HOW THEY'RE DOING: One in a series


"Chuck's practices were gruesome," Jenkins said. "Practice in Pittsburgh is pretty much full go all the time. A guy leg-whipped me. I don't think he meant to do it, it was just reaction.

"It was just a sprain and I got healthy pretty quick, but the way the roster was, they didn't put me back on right away. They only had one move left before the playoffs, so they didn't use it until the end of the season."

Jenkins returned for the season finale. It was the last time he has played in a regular-season NFL game. Last year, he injured his right knee again, during an exhibition game against the Redskins and the Steelers eventually released him.

Jenkins, wiping sweat from his brow after a recent workout at Rams Park, assures that his knee is fine now. He says the knee is strong, and he's focused on making the most of the second chance the Rams provided when they signed him as a free agent this spring.

"The knee is good," he said. "I've been working with one of the best trainers around, Gary Tuthill, every day. I didn't have any problems with it in mini-camp, so I'm back and feeling good."

Dyer hopes so. He would love to see Jenkins become another Rufus Porter, the 6-1, 226-pound former special teams specialist who evolved into a starter under Dyer's tutelage at Seattle.

"It got to the point where we couldn't afford to keep Porter off the field," Dyer said. "And if you're realistic about Jenkins, you'd have to say he's undersized, but he's a tough kid and he plays hard.

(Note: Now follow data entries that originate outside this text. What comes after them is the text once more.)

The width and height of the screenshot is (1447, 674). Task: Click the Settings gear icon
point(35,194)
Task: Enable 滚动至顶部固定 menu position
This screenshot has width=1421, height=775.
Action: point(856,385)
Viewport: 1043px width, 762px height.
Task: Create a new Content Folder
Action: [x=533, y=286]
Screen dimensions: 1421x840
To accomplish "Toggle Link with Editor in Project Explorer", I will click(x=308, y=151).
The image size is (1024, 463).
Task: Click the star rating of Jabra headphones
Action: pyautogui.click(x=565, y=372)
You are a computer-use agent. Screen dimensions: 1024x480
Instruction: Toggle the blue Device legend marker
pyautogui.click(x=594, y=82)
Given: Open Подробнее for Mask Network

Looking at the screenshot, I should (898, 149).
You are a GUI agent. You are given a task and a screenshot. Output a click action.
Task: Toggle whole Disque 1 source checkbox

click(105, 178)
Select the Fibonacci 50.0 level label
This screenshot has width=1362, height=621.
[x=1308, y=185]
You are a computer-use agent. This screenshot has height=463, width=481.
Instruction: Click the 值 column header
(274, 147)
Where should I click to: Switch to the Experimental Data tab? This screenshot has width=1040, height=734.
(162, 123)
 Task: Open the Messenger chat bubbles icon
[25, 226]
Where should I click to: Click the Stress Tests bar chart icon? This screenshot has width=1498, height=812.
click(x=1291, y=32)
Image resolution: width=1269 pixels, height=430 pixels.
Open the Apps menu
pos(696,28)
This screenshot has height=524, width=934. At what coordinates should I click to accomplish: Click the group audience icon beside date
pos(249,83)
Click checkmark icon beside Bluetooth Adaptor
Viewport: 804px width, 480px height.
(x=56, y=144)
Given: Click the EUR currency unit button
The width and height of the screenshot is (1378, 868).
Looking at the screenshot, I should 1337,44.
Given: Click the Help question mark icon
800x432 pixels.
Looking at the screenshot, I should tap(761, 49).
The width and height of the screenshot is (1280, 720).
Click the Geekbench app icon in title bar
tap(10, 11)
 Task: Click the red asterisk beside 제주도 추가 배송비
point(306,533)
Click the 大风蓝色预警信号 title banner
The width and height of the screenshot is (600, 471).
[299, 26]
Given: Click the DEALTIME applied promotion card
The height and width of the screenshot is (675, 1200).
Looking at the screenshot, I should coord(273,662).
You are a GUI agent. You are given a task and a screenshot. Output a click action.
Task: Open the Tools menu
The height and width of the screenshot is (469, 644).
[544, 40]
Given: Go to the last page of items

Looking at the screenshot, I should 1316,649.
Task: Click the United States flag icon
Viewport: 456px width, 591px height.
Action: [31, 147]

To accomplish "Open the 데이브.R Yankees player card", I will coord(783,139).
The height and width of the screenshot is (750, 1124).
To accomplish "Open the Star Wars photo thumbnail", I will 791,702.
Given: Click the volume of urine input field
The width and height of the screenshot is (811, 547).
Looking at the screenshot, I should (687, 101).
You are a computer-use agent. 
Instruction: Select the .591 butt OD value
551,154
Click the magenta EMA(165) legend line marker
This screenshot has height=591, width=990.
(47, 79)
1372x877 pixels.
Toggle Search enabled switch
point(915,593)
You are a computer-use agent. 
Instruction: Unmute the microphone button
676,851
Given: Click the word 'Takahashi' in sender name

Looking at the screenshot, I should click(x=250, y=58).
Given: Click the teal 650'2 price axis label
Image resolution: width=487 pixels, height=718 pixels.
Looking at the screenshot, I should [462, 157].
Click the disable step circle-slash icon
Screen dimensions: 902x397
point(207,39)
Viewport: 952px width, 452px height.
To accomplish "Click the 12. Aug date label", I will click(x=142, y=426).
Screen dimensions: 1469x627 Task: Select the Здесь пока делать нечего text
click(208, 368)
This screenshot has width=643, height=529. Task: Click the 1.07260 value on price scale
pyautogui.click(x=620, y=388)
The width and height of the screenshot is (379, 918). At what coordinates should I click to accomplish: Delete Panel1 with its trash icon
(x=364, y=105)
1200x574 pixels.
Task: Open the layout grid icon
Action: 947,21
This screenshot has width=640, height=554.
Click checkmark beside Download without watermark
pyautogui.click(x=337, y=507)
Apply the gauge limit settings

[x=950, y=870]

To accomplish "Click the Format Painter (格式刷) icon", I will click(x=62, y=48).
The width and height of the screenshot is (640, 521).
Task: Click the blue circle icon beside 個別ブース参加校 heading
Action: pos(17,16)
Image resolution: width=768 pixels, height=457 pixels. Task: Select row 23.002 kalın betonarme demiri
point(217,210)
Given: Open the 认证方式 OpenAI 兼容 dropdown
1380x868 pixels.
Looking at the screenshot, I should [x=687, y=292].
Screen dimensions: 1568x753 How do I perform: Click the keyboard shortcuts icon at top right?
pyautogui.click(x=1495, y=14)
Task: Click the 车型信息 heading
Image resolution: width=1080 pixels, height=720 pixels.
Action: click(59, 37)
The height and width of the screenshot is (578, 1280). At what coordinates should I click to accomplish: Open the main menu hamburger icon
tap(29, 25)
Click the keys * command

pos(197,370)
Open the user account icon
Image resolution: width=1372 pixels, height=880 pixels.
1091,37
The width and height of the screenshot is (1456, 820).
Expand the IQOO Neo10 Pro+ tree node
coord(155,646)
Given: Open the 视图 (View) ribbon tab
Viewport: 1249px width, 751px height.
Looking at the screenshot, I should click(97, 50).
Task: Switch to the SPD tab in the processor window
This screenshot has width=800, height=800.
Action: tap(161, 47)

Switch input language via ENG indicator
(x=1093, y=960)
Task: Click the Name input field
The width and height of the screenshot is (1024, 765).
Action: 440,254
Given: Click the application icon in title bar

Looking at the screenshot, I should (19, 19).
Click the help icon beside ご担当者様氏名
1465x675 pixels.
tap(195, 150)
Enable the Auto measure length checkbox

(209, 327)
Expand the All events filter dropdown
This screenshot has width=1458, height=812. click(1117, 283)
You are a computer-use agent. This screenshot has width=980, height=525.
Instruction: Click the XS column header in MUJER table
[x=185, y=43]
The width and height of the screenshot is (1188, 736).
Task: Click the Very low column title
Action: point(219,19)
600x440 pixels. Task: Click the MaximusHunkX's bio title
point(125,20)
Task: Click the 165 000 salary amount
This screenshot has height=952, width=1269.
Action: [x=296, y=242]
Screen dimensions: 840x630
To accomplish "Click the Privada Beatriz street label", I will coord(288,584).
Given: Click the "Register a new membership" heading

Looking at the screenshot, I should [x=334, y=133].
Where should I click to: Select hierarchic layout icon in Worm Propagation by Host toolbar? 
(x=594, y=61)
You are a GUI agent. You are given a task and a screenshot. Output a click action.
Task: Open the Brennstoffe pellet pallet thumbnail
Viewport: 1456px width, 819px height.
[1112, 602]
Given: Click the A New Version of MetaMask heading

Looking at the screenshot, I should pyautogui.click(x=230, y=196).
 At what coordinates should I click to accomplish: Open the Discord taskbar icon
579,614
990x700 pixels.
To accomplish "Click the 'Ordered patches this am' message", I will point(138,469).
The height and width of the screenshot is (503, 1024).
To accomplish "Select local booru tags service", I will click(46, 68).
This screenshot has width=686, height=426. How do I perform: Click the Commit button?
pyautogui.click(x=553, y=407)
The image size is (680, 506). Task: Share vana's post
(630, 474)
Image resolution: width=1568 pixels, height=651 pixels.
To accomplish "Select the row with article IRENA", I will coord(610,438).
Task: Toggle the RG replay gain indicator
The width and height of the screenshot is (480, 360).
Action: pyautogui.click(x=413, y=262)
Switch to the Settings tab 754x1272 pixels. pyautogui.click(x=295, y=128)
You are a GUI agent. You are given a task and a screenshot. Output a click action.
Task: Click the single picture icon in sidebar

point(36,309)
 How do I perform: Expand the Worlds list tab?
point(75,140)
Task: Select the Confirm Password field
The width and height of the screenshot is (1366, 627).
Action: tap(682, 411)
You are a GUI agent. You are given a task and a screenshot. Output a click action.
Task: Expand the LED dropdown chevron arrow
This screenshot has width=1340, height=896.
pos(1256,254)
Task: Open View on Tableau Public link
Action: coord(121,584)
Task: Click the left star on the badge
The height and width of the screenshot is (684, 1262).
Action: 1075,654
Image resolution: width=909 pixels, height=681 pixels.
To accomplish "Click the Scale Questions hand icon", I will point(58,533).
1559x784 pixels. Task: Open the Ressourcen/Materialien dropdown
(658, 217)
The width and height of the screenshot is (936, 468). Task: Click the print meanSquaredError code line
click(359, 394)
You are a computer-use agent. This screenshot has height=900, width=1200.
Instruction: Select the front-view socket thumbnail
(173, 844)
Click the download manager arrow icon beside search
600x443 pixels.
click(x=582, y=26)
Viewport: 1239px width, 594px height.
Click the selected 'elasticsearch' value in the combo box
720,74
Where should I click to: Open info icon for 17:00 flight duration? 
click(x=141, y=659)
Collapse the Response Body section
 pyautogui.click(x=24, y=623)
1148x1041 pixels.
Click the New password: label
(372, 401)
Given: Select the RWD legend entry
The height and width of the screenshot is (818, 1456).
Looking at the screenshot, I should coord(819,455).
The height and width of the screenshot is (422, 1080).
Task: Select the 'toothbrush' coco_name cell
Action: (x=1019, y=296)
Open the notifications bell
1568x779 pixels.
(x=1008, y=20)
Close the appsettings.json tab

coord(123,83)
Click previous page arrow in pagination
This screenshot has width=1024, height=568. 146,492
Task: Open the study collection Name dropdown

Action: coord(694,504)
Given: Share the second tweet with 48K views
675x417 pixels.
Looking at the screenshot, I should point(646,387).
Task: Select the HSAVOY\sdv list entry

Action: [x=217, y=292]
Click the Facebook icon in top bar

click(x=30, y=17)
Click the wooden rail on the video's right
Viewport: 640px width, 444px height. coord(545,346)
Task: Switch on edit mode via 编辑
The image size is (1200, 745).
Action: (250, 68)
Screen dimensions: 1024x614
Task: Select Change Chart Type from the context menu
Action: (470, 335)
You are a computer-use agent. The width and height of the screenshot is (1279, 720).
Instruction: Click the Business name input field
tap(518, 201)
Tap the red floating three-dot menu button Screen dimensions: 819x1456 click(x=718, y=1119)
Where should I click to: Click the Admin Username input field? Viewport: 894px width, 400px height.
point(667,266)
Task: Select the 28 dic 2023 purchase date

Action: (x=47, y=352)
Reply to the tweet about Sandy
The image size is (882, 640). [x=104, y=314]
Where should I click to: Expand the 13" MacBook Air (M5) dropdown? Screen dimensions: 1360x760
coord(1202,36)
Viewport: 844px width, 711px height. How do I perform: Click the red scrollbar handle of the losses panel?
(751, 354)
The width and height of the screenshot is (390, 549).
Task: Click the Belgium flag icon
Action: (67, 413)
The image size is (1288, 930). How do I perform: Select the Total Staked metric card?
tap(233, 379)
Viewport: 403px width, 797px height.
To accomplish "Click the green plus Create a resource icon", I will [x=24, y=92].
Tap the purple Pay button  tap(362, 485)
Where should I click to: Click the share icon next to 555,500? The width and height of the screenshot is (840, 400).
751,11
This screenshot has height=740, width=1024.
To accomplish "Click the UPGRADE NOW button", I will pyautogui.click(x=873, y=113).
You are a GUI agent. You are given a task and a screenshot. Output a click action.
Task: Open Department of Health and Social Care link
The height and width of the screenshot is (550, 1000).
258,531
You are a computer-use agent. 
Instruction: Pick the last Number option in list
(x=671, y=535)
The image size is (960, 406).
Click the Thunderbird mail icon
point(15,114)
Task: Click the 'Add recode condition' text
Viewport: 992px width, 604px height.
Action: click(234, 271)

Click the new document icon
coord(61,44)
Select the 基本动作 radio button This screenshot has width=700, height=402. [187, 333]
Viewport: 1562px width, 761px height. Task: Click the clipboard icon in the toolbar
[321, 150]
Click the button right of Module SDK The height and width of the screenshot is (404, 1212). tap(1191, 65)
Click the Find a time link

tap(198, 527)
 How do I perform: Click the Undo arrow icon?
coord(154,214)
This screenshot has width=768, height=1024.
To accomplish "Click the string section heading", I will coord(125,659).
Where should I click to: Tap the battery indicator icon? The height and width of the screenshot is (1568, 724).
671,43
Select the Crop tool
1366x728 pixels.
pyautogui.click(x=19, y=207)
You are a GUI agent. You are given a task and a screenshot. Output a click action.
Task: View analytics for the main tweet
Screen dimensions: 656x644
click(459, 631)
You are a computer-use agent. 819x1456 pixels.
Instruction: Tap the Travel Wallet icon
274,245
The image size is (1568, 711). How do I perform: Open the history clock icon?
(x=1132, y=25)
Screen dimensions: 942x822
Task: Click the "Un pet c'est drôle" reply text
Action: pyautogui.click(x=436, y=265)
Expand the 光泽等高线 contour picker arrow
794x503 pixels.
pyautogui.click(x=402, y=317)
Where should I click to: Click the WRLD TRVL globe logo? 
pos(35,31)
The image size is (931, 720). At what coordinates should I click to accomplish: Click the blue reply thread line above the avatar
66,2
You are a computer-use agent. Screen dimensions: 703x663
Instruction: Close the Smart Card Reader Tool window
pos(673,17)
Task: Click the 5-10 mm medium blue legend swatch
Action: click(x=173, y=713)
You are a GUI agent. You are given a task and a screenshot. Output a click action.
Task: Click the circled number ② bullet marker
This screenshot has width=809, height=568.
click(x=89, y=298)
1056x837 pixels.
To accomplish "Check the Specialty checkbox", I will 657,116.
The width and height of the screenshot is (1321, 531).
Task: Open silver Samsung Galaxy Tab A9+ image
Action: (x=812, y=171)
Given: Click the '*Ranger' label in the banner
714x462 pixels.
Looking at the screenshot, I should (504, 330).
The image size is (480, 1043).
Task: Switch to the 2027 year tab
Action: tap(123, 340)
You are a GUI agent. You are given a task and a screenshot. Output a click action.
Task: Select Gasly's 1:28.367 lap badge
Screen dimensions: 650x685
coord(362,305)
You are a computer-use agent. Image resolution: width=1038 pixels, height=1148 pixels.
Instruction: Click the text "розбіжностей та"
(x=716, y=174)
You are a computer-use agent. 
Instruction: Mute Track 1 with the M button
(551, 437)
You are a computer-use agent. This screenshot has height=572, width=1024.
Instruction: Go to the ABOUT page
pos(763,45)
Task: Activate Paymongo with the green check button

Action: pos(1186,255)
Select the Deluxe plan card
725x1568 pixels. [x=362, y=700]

And his pass-rushing ability, I mean the guy can light it up on the pass rush."

Those kinds of compliments are nice--especially when they're delivered by a guy who will have a say in deciding your future--but Jenkins knows he is a long way from making the Rams' final roster.

"Since I'm a small defensive end, I'm going to have to really prove I can play," Jenkins said. "There are plenty of guys out here who are the right size and height, so if everything else was equal, they'd have the advantage.

"I've got to prove my quickness allows me to play the position. I wouldn't have much of a chance otherwise. Those 300-pound offensive lineman would blow me 30 yards down the field."

Jenkins hopes to spend a good portion of the summer in some quarterback's face, but he doesn't intend to rest on his pass-rushing laurels.

"That's the place I'm going to make my mark, but I think I'll have to do some other things to make this team," he said. "I can also play on every special team and I was ranked way up there in special teams at Pittsburgh.

"Anything I can do."

And Jenkins has already figured out one thing not to do. He won't be hanging out with Gilbert, who's 6-4 and 317 pounds.

"If I stand near him," Jenkins says, "I look like a bug next to an 18-wheeler."